* [Instructions to follow]: Reproduce the passage of the article on Queen Luise of Prussia from "Luise asked Napoleon" up to and including "100 years later.", word for word.

* [Source document]:
Queen Luise of Prussia

The “Lady Diana” of the 19th century died 200 years ago.

by Pia Reutter

She is regarded as the “mother of the nation” and was celebrated as “the most beautiful of the beautiful”: Prussia’s Queen Luise was a legendary figure in her lifetime, quasi the “Lady Diana” of the 19th century.


Intelligent she was not, instead she was beautiful, gracious, gentle, cheerful, natural, charming and unquestioningly devoted to her overburdened and often ill-tempered spouse, Prussian King Friedrich Wilhelm III. The people admired her for her simplicity and cordiality, regarded at the time as bourgeois virtues.
She was born in Hanover in 1776 as Luise Auguste Wilhelmine Amalie, Duchess of Mecklenburg-Strelitz. When she was six her mother died, which is why Luise spent the rest of her childhood with her grandmother. At the end of 1793, at the age of 17, she married Crown Prince Friedrich Wilhelm in Berlin.
Her life spanned one of the most turbulent periods in the 18th and 19th century – from the French Revolution to the beginning of the Prussian reforms. When Prussia formed an alliance with Russia, Luise met Russian Tsar Alexander I and found him charming. The tsar was also fascinated by the queen. Researchers are certain, however, that an affair between the two, often alleged by biographers, never happened.

Queen Luise was considered to be a great support to her spouse and aided him in making decisions, but her role in the Peace Treaty of Tilsit in 1807 has been politically overestimated.
Luise asked Napoleon to show restraint with the terms of the peace treaty. But this appeal went unheard. This did not hurt Luise’s reputation. After her death following a lung infection in 1810, thousands followed her funeral procession. Her early death was seen as the death of a martyr, with which German nationalists justified their hostility to France. Prussia’s victory over French in 1870-71 was also regarded as late revenge for her death. Even the National Socialists saw her as the founder of their empire more than a 100 years later.
Berlin and the state of Brandenburg are celebrating their famous “daughter” with numerous special events through spring and summer 2010.

* [Dataset extract]:
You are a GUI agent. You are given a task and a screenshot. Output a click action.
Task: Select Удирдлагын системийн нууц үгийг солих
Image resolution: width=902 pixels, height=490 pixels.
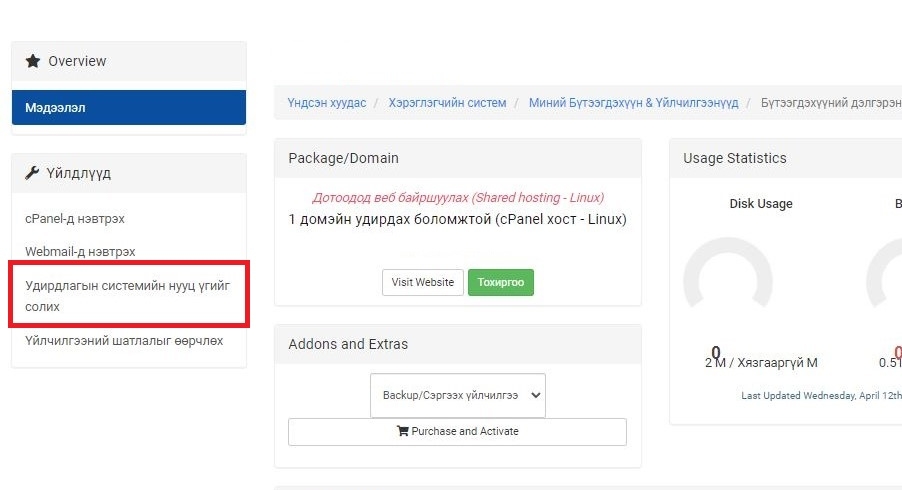click(x=129, y=296)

* [Written solution]:
Luise asked Napoleon to show restraint with the terms of the peace treaty. But this appeal went unheard. This did not hurt Luise’s reputation. After her death following a lung infection in 1810, thousands followed her funeral procession. Her early death was seen as the death of a martyr, with which German nationalists justified their hostility to France. Prussia’s victory over French in 1870-71 was also regarded as late revenge for her death. Even the National Socialists saw her as the founder of their empire more than a 100 years later.